«Qui suis-je?» On peut toujours répondre par la boutade, par une esquive à la Pierre Dac. Mais non, la question est là, en grosses lettres, sur la couverture d'un bouquin, à la vitrine du libraire. Inutile de fuir, de refuser la vérité en face. Je pousse la porte. Je vais enfin savoir, débusquer le monstre ou l'ange qui sommeille en moi...

Pas de chance: au moment de poser la main sur ledit livre, d'autres me sautent à la figure, m'interpellent: «C'est encore loin le bonheur?» et «Pourquoi est-il si difficile d'être heureux?» Franchement, je n'en sais rien, moi. Que lui répondre? Deux fois, dans les cordes, coup sur coup! C'en est trop, je me détourne.
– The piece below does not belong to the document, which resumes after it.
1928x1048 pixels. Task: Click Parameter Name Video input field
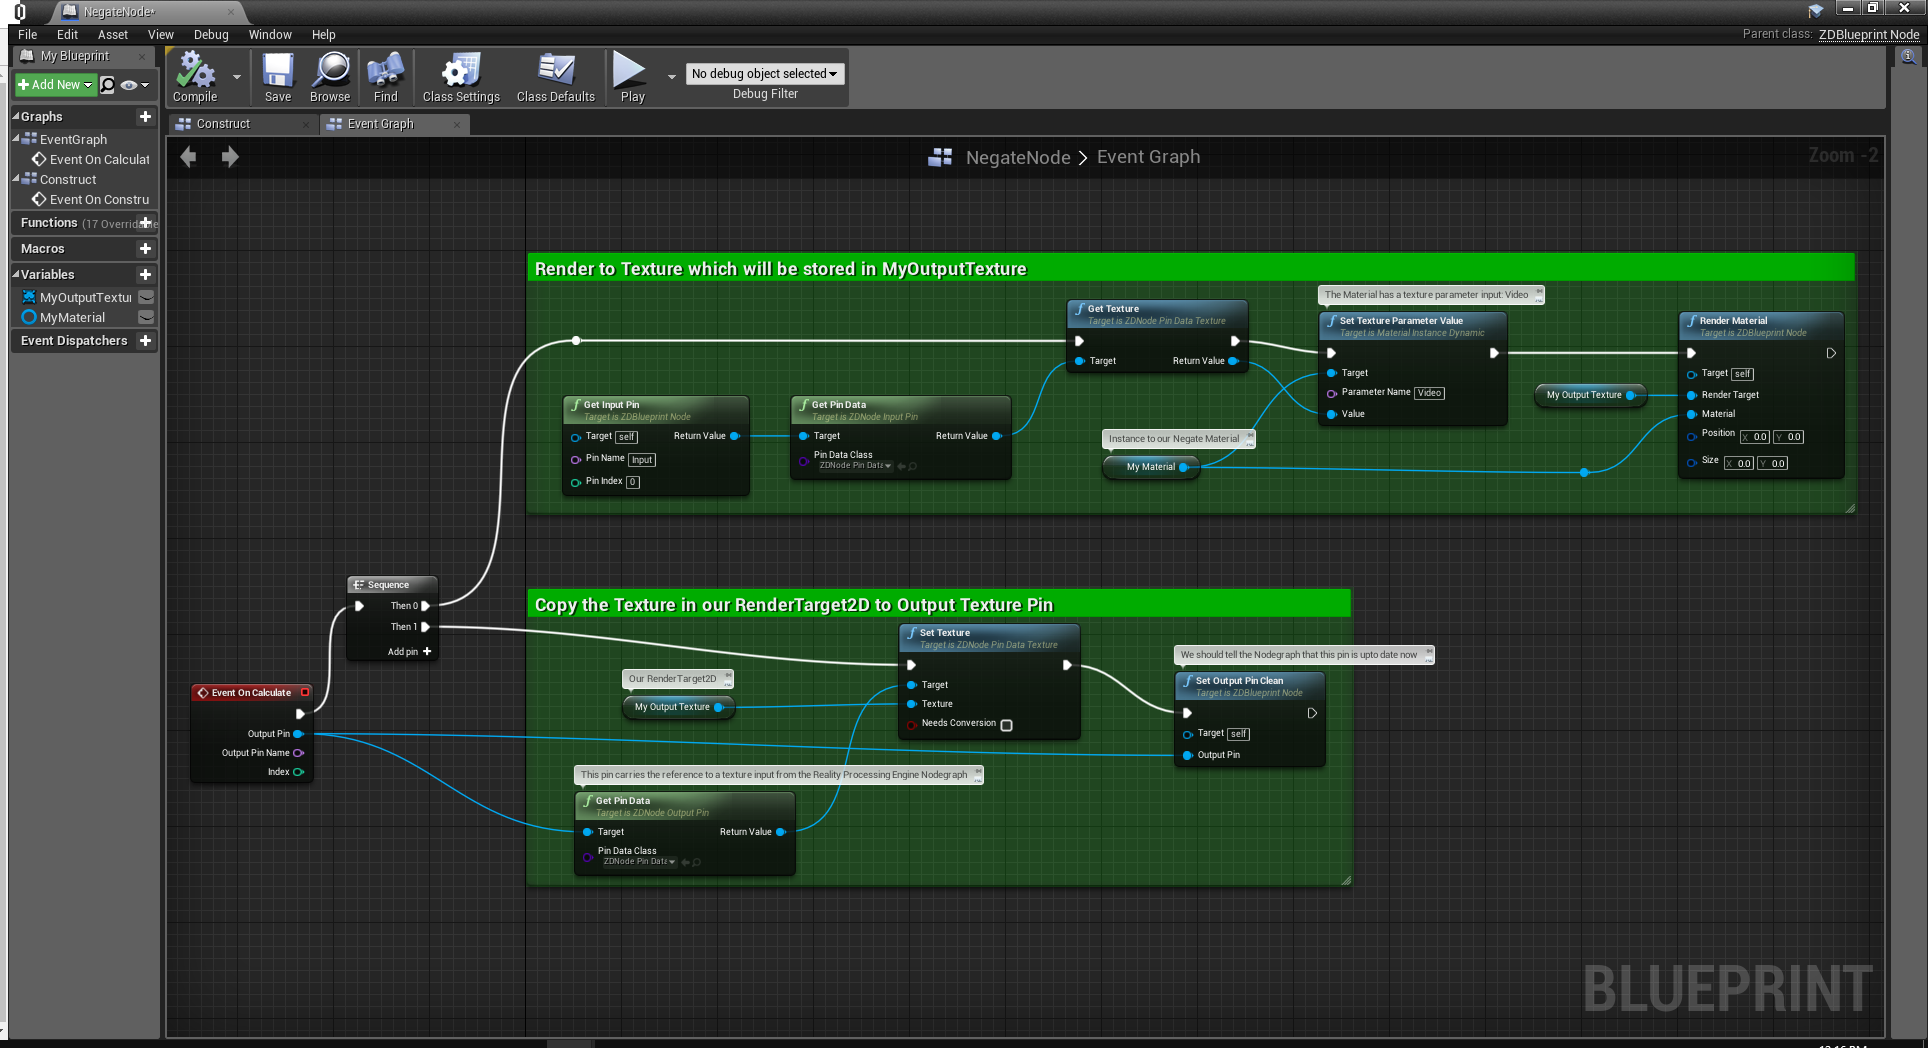pyautogui.click(x=1429, y=393)
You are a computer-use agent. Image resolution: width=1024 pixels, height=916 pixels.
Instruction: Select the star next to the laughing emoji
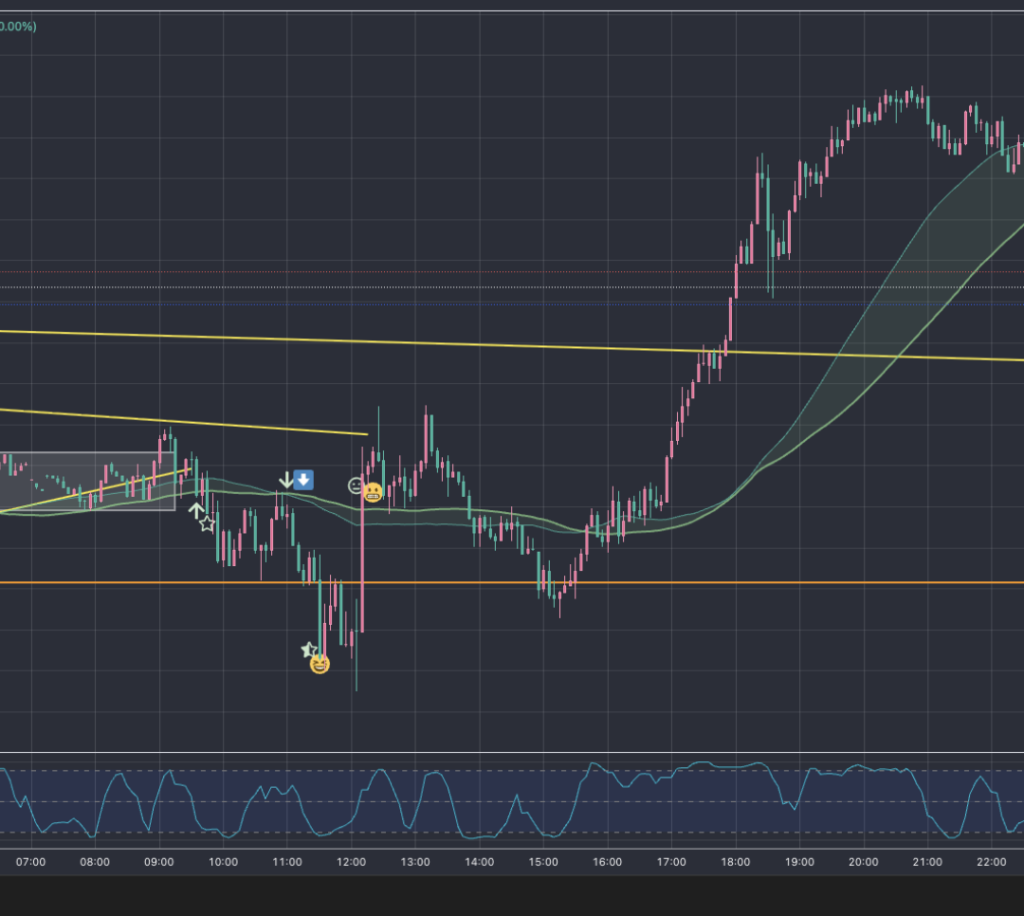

Mais les livres ont décidé de ne pas me laisser tranquille aujourd'hui. Sur la table à côté, une couverture me lance: «Pourquoi les femmes font-elles peur aux hommes?» Et sa voisine, narquoise: «Comment dire à un homme qu'il a la braguette ouverte?» J'ignorais, jusque-là, que ce genre de préoccupation embarrassait la gente féminine. «Pourquoi les femmes se prennent la tête?», insiste un autre bouquin. C'est le mystère...

«Et moi alors?» me dit un petit cartonné. Revenons-en donc à la question initiale: «Êtes-vous trombinophobe?» «Pourquoi est-ce si dur de changer?»... Décidément, les éditeurs se sont passé le mot avec leurs questions existentielles. Vous avez envie de comprendre? N'hésitez pas: achetez des livres. À défaut de trouver les réponses aux questions que vous posez, vous trouverez au moins des questions que vous ne vous posiez pas.